Achieving financial stability is the ultimate goal for many South Africans – but factors like personal debt, divorce, health issues, retrenchments and the declining economy can make this increasingly difficult to attain.
There is light at the end of the tunnel, though: the right guidance and tools offer several ways to become financially savvy.
“We recognise the immense pressure that South Africans are under to be financially stable during the pandemic. This is why we are committed to helping provide people at each stage of their life with access to proper financial education customised to their unique journey and financial needs.
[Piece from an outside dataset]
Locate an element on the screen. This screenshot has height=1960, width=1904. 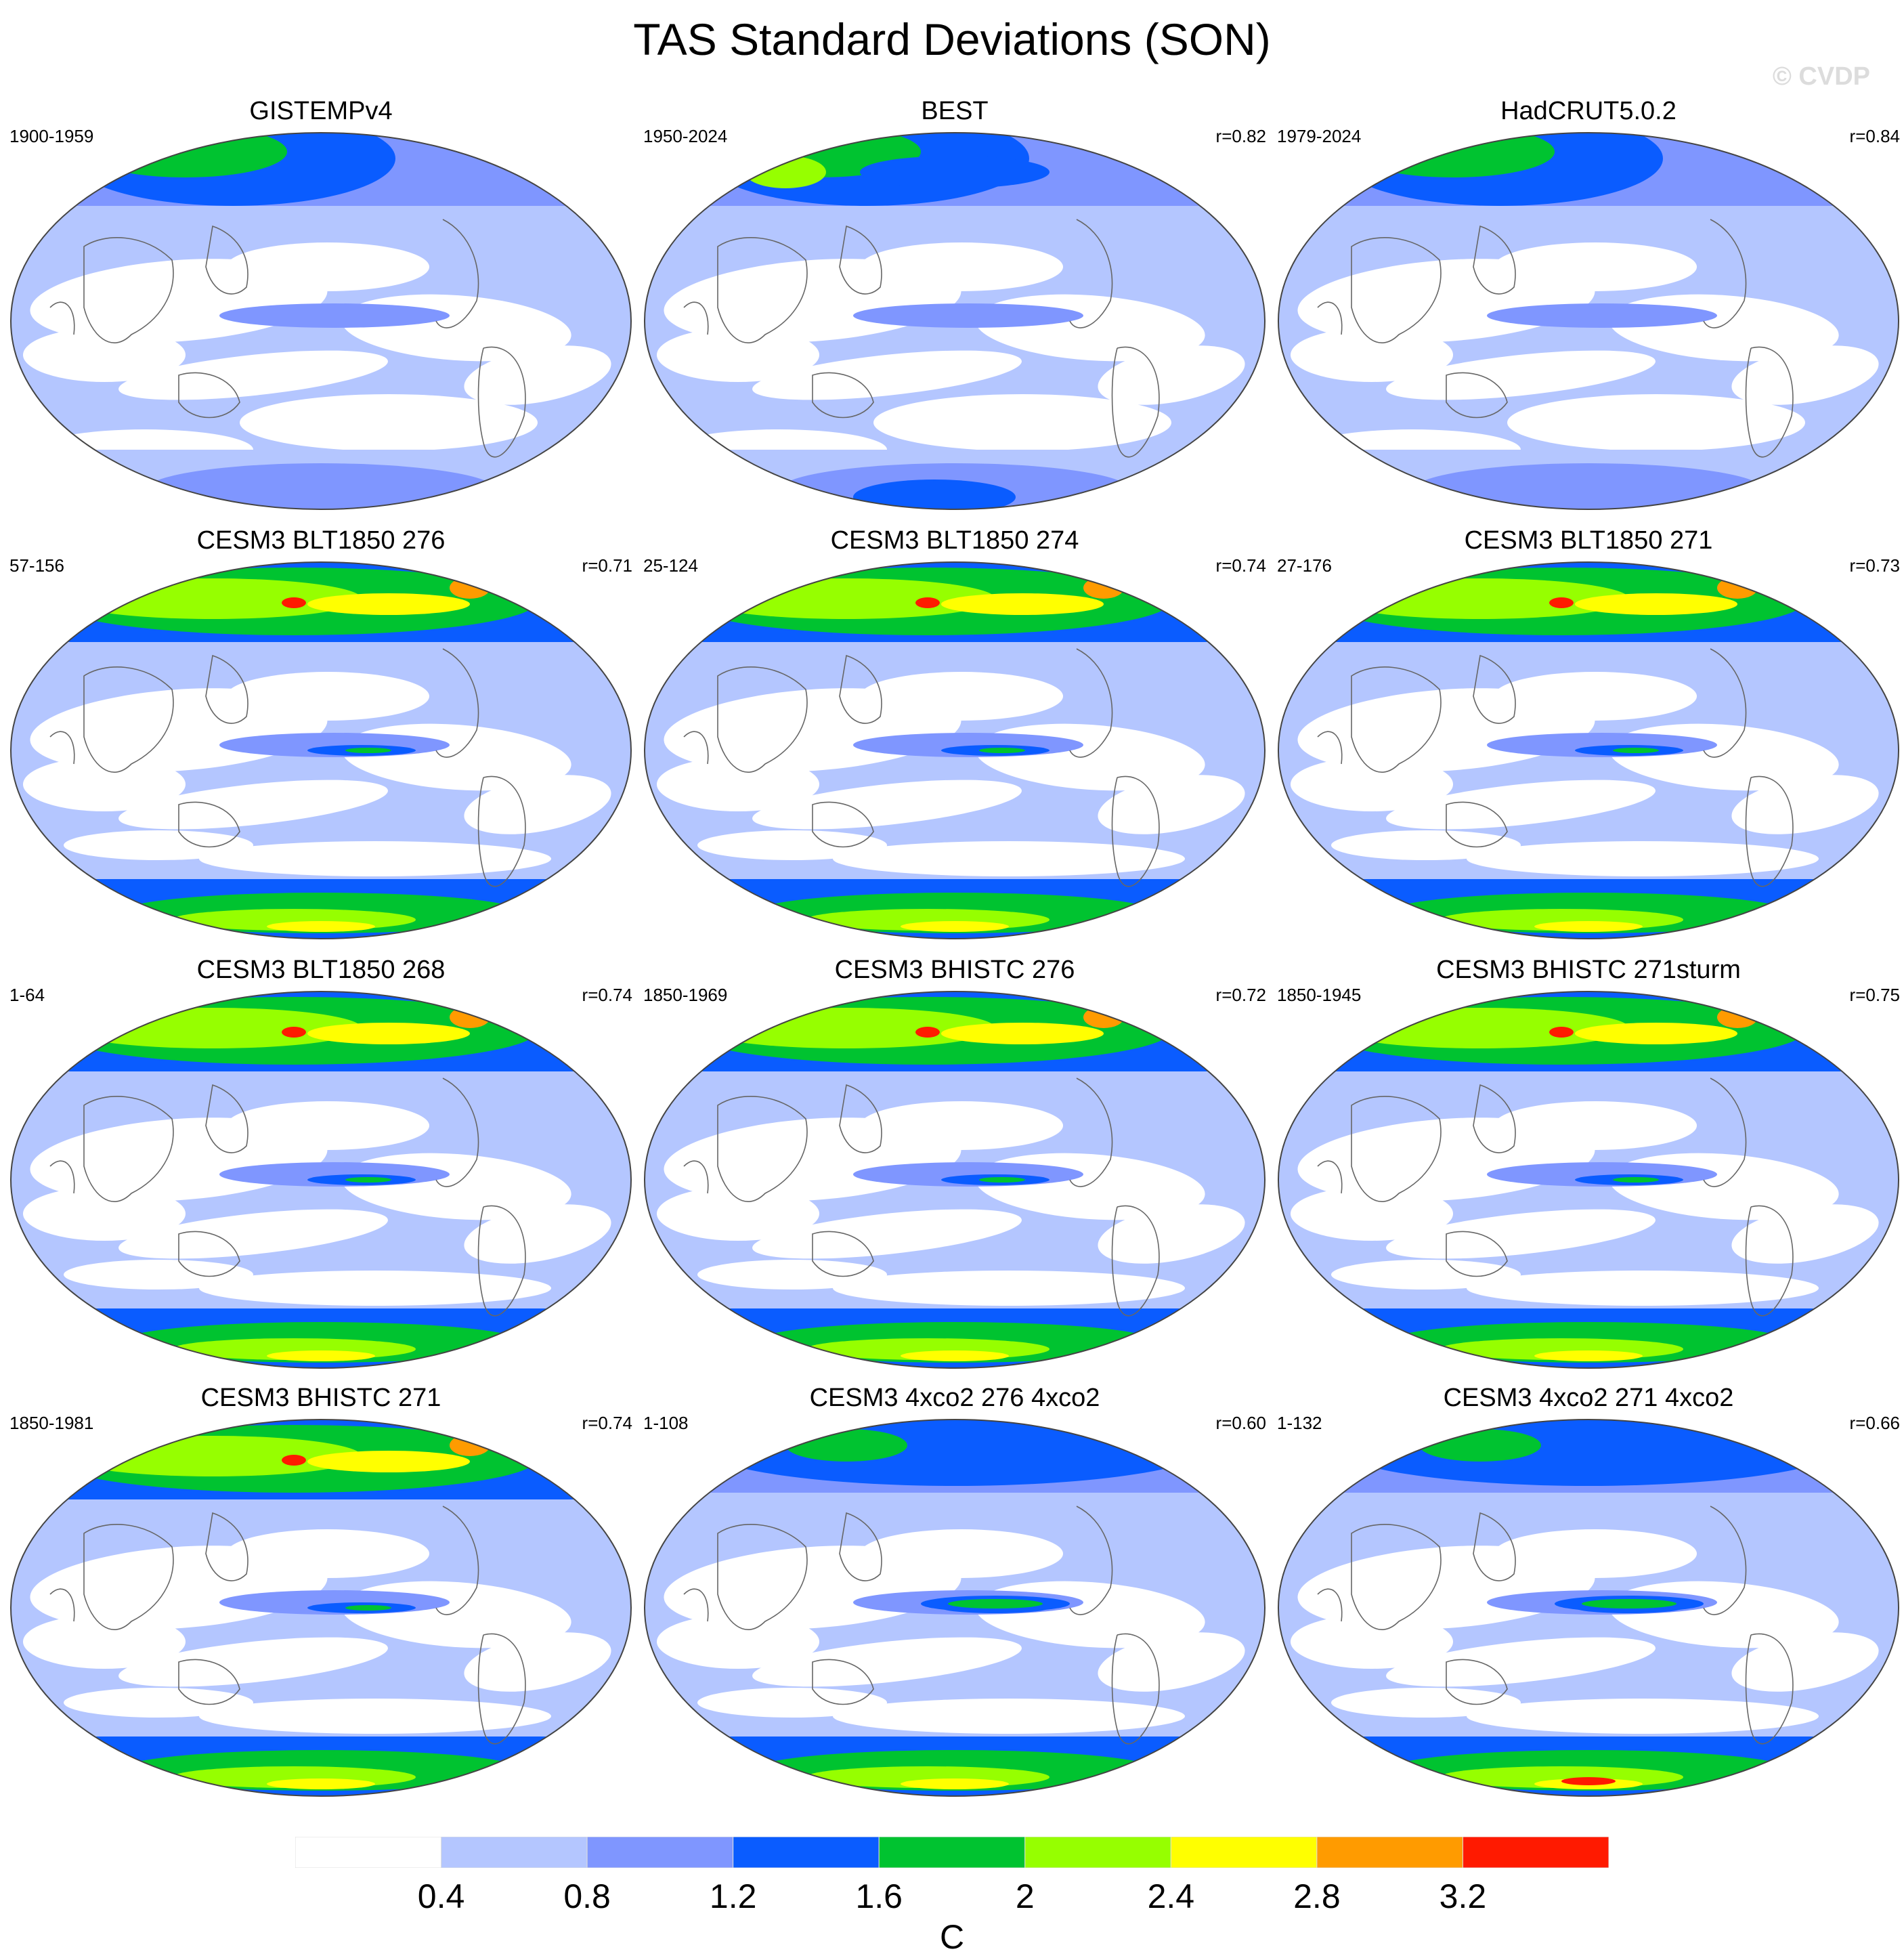
panel-period: 1850-1945 is located at coordinates (1320, 995).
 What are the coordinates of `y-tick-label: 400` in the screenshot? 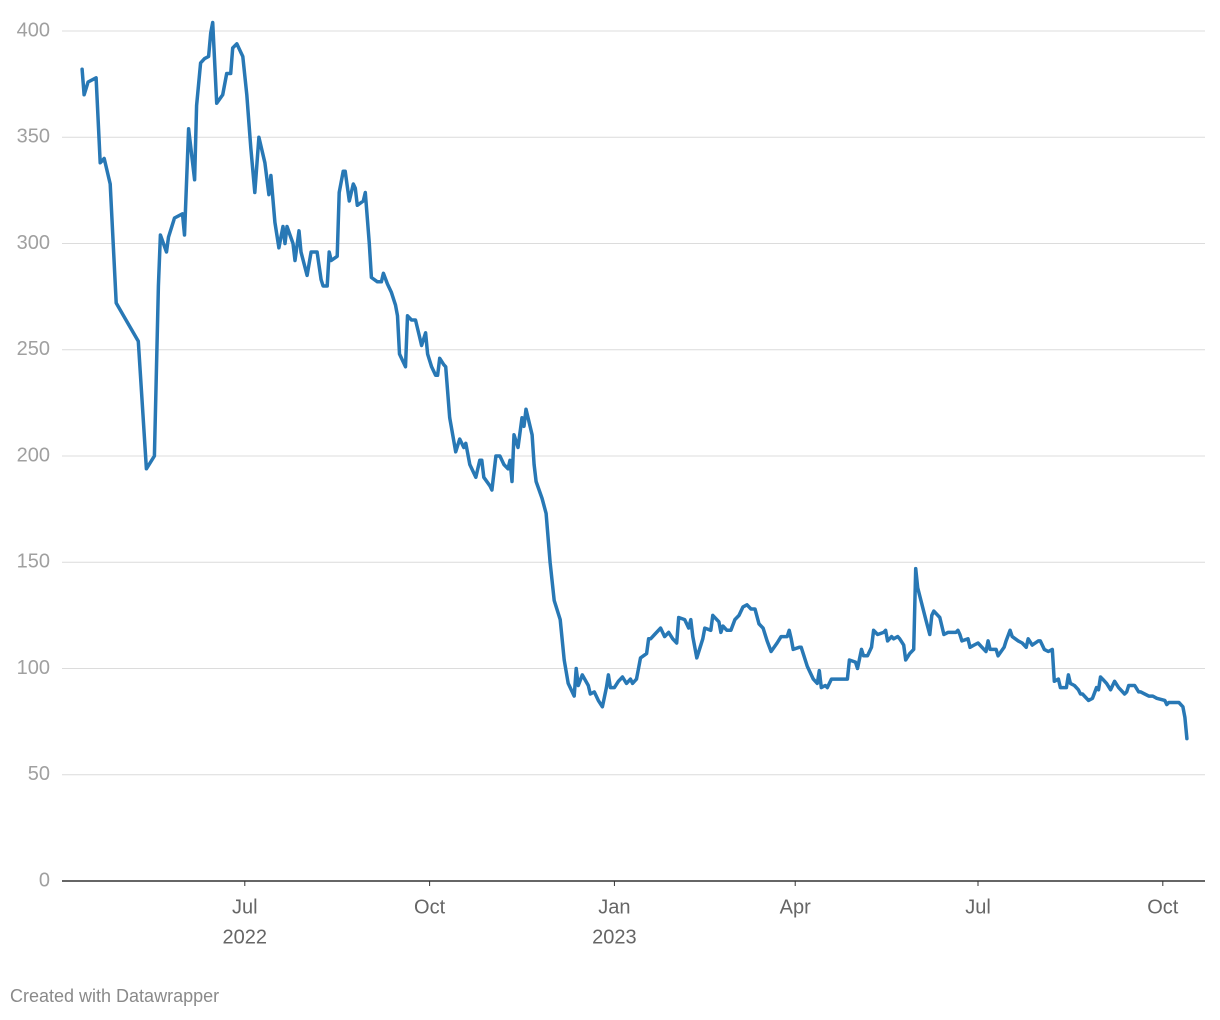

Once armed with this knowledge, people can begin to alter the course of their financial wellness journeys,” explains Katlego Gaborone, Momentum Metropolitan Financial Planner.
As we kick off Money Smart week, here are Katlego’s top financial tips to best suit each age group:
Money tips for your twenties:
Many people in their twenties are still studying or have just started their careers and are finding their footing in the real world.
• You’re not too young - get a financial adviser to help you plan, set realistic goals and invest your money optimally for the future.
• Pay off your debt – like a student loan – as fast as you can with a monthly debit order.
• Forget the Joneses and stick to your budget - only buy what you need and pay cash for it if you can.
• Get a side hustle to earn an extra income – pay for expenses, pay off debt, invest or build up an emergency fund.
• Invest your money and earn compound growth - no amount is too small, just start.
• Job hopping is one thing but don’t play ball with your retirement savings – don’t cash out those savings, re-invest them when you change jobs.
• Get life insurance and medical aid and protect your income - never say never, tragedy can strike anyone.
• Create an emergency fund - put away three months’ salary so that you’re prepared if disaster strikes
• Build a healthy credit score - a good credit score means banks will grant you a loan at a lower interest rate when you need it. Pay back the full amount due on your credit card, every month and on time.
For your thirties:
For many, this phase is when families are started, and long-term investments are made. ‘Think save’:
• Think long-term and invest consistently – you don’t grow rich overnight.
• Don't put all your eggs in one basket - diversify your investments.
• Bulk up your emergency fund so that no emergency will be too big for you to handle.
• Make sure you pay off your credit card in full every month and steer clear of bad debt like clothing accounts.
• Think comfortable, not extravagant. Don’t max out your savings when buying a house. An emergency may mean that you suddenly can’t afford your mortgage anymore. Leave some room to wiggle.
• Make sure your life insurance and income protection can provide for your family.
• Make sure you have an executable will that is updated to provide for your spouse and kids in case something happens to you.
• Spend less than you earn, save and you’ll thank yourself in future.
Forties:
Many in this bracket are focused on saving for their retirement and living a comfortable life. Balance living and spending with saving and investing:
• Increase your retirement contributions
• Let tax work for you
• Review the beneficiaries on all your policies
• Review your insurance and will
• Talk to your parents about their finances
• Pay off high-interest debt
• Treat yourself too – go on your dream holiday or do those home improvements
• Teach your kids how money works – inculcate the habit of saving
• Also, you want them to study, right? Create an education policy for their future studies.
“Even in these difficult times, there are many ways to counter falling into financial despair, and we are optimistic that with the correct financial literacy and planning, South Africans can prosper,” says Gaborone.